В числе неприятных последствий от лешевой дудки было еще то, что дедушка Илья за прочитанные им для меня курсы демонологии получил от матушки выговор и некоторое время меня дичился и будто не хотел продолжать моего образования. Он даже притворялся, будто гонит меня от себя прочь.
– Пошел от меня прочь, иди к своей няньке, – говори он, заворачивая меня к себе спиною и поддавая широкой мозолистой ладонью под сиденье.
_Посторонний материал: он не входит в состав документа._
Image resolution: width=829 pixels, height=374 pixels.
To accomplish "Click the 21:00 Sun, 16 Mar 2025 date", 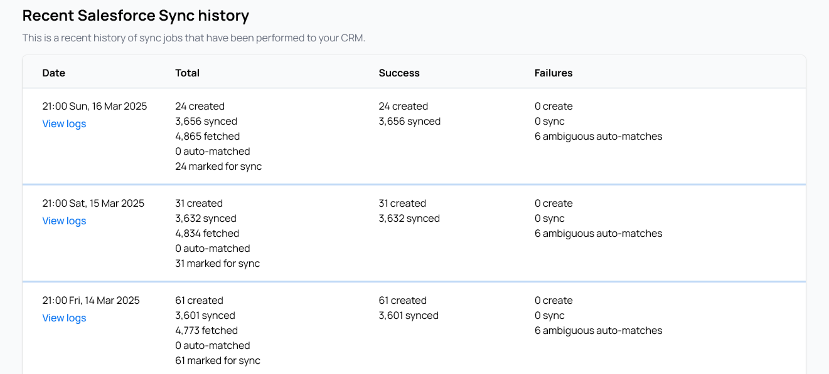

Но я уже мог гордиться своим возрастом и считать подобное обращение со мною несовместным. Мне было восемь лет, и к няньке своей мне тогда идти было незачем, Я это и дал почувствовать Илье, принеся ему полоскательную чашку вишен из-под слитой наливки.
Дедушка Илья любил эти фрукты – принял их, смягчился, погладил меня своей мозольной рукой по голове и между нами снова восстановились самые короткие и самые добрые отношения.
– Ты вот что, – говорил мне дедушка Илья, – ты мужика завсегда больше всех почитай и люби слушать, но того, что от мужика услышишь, не всем сказывай. А не то – прогоню.
С тех пор я стал таить все, что слышал от мельника, и зато узнал так много интересного, что начал бояться не только ночью, когда все домовые, лешие и кикиморы становятся очень дерзновенны и наглы, но даже стал бояться и днем. Такой страх овладел мною потому, что дом наш и весь наш край, оказалось, находился во власти одного престрашного разбойника и кровожадного чародея, который назывался Селиван. Он жил от нас всего в шести верстах, «на разновилье», то есть там, где большой почтовый тракт разветвлялся на два: одна, новая дорога шла на Киев, а другая, старая, с дуплистыми ракитами «екатерининского насаждения», вела на Фатеж. Эта теперь уже брошена и лежит взапусте.